(EXTRACTED TEXT Opens)

This seems like a recipe for bad code I dunno. How would someone using this app test as they go?
Agentic coding sorta works for me because you can stop and test each iteration and pinpoint where something has gone wrong.
Example: I ask for a tweak, it give me 20 lines, I test for the intended behavior and keep working on those 20 lines until I'm happy with the reliability/effects of it.
But that loop itself requires a environment in which the final product will be running and takes up most the time in my expirence.
What model are you using? I can use Claude Code's remote control on Opus 4.8, have it implement a meaty feature, talk through edge cases, ask it to posit potential interactions we want to be careful of, have it write a plan and expand tests for surrounding areas, ask it to implement, ship that increment to testflight, then experiment with it on my phone - without being at home. My only limitation is that I like to clear context between ships, and that's tough to do using remote control.
I guess if your shipping to TestFlight you still have the feedback loop, but it seems like it's adding a lot of steps. Whereas, if you were working on a app in a desktop environment, just build and boot to the simulator right there.
I could see the use case for the planning stage of the build though if your out and about and have a good idea.
If you could actually build and test locally I think I would have different thoughts. For instance, if I'm building a utility script for the CLI and can run it locally it makes sense not to whipout the desktop in some scenarios.
and you never look at the code?
I understand the feasibility of this and sometimes in my lazier moments I skim the code changes and trust automated/manual testing to validate changes, but to just like... you don't even see what it did?
Of course I see it on device after it installs. But that's what I'm used to: I've spent more than a decade as a product manager, I don't read all the code my engineers write! My job is to dig into how well it actually works, put guardrails in place to make sure it has to work right, monitor the outcomes! And I make sure Claude gets the feedback from my monitoring and use, the patterns of bugs we find, updates its approach, documents the most important issues to check against in future testing.
I honestly think good technical product managers have a huge leg up on engineers in this world.
Maybe not for maintainable production code but I've definitely built apps/games for friends and this kind of thing would come in handy. I leave for work, I think of something I want to do, and this way I could just text the agent to do it.

(EXTRACTED TEXT Closes)
(ENTRIES SHOWN Opens)

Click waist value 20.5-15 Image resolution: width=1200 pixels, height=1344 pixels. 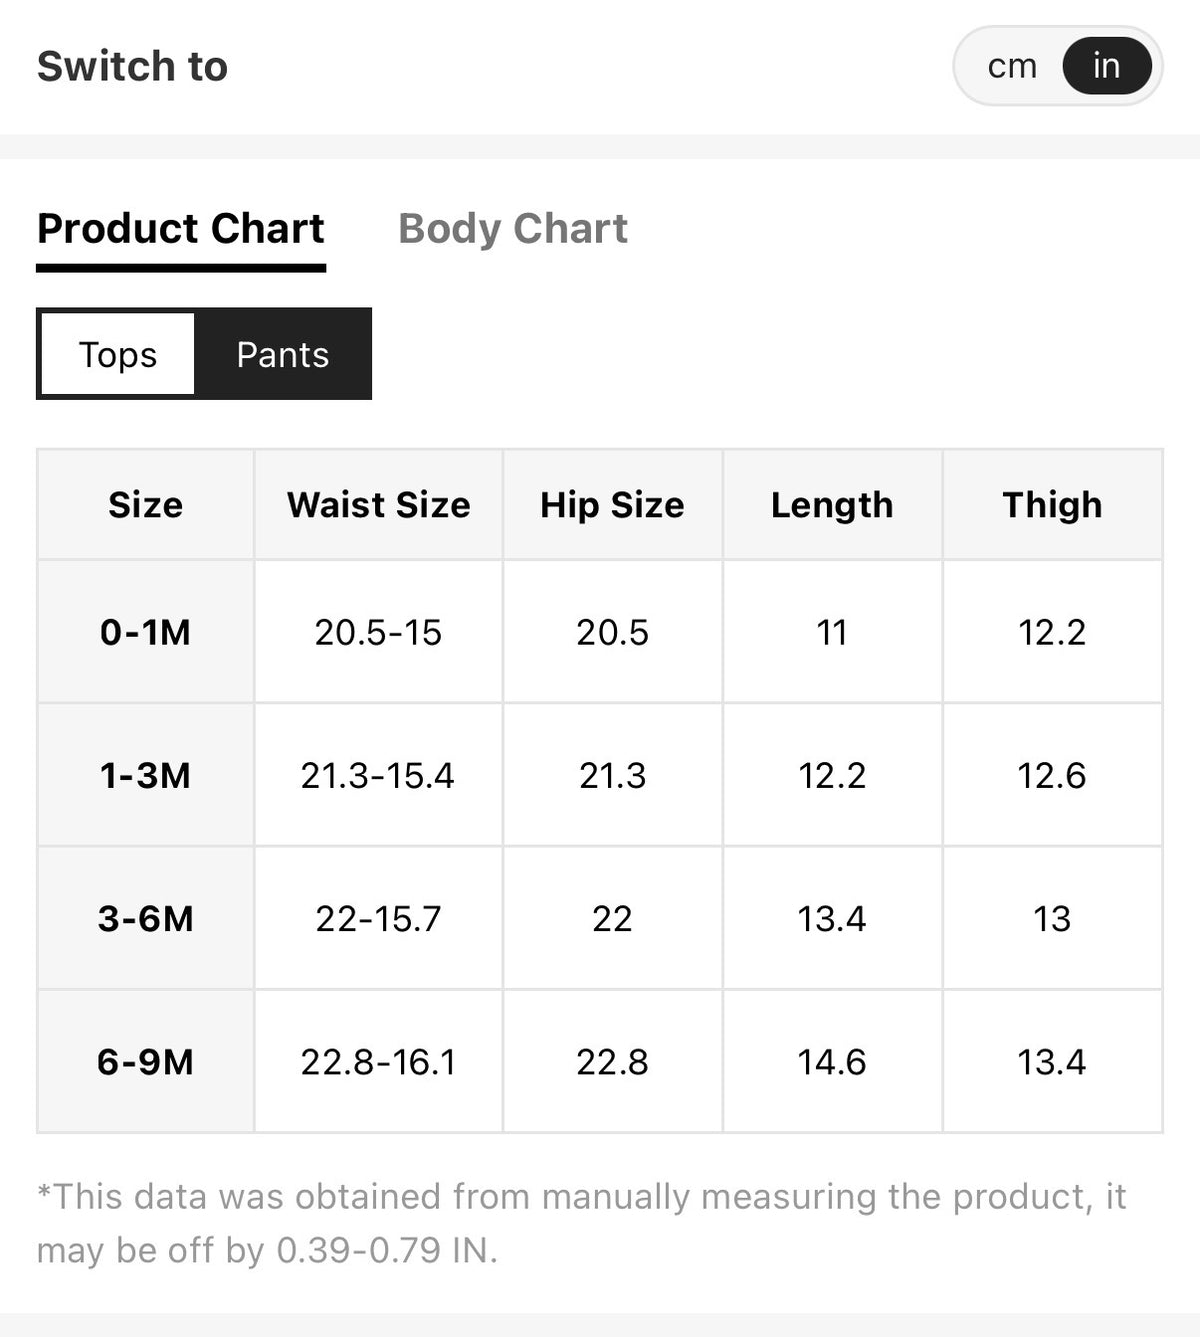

(ENTRIES SHOWN Closes)
(ENTRIES SHOWN Opens)

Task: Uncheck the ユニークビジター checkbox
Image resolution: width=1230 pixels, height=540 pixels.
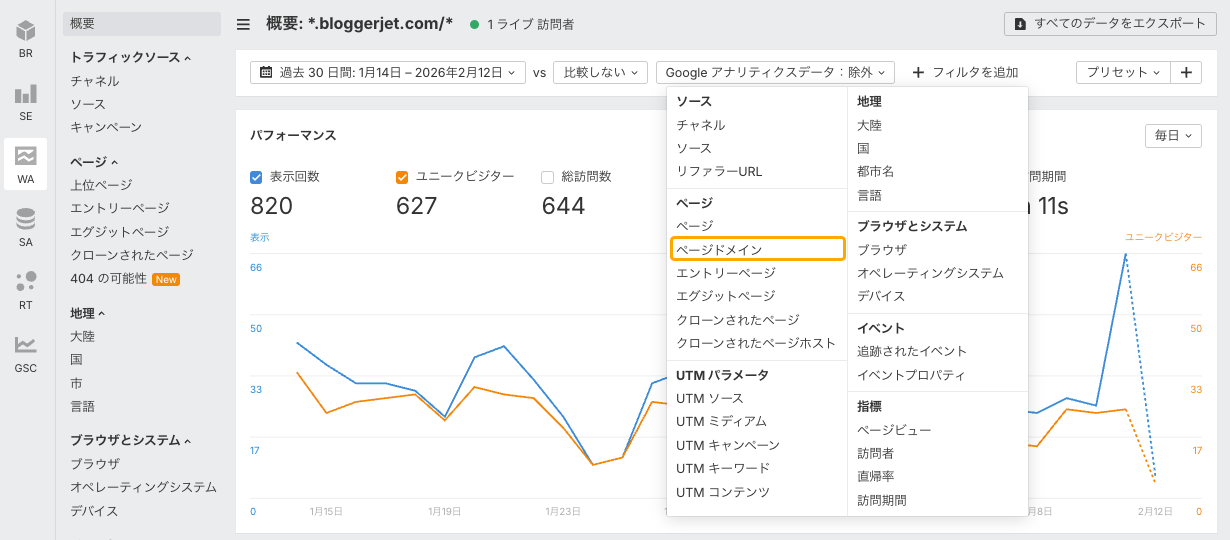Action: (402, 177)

(ENTRIES SHOWN Closes)

__TASK LIST__.
1) In the forum thread about coding from a phone, how long has the commenter who doesn't read all of the engineers' code worked as a product manager?
2) Copy word for word the part of the forum thread about coding from a phone that begins at the words "If you could" and stops after "at the code?".
3) Write the next part of the forum thread about coding from a phone, picking up right after its last comment.

__RESPONSES PER TASK__.
1) More than a decade.

2)
If you could actually build and test locally I think I would have different thoughts. For instance, if I'm building a utility script for the CLI and can run it locally it makes sense not to whipout the desktop in some scenarios.
and you never look at the code?

3)
There's also a lot to be said about planning modes which don't write anything, but rather just generate text files to be implemented later when I can watch over the repo more closely.
I just want to know how the avg. dev is using these things. I feel like it's a completely different world, and all the noise is from luddites, or spotify pushing 45000 deployments to prod per day.
It's so far from the days of you should try git because it's distributed, or intellij because it has great intellisense, or vscode cuz it's fast - where the value proposition was obvious and understandable.
As someone who has consciously worked towards being more present in the moment and regularly pushes back on client expectations of always being available tools like this remind me that a nightmare hellscape of work is more than possible.
The only use case I see for this is for hotfixing while away from your computer. Other than that it seems irrational for me to use it.
I hate typing and reading long text on my phone.
Not for me, thanks.
But since the loopmaxxers are neither prompting nor reading anymore, it kinda makes sense.
I love and hate this feature. I use it all the time with Claude, and find it super useful. At the same time I wish it didn’t exist so I was unable to continue to do work away from my computer. Kinda like the days before mobile phone and when you left the office work mostly ended.
I feel you. For me, AI models are like the new TikTok. It's productive, but also toxic to my mental health.
I love guiding my coding agents on the go, can't wait to guide my agents on the go with this app.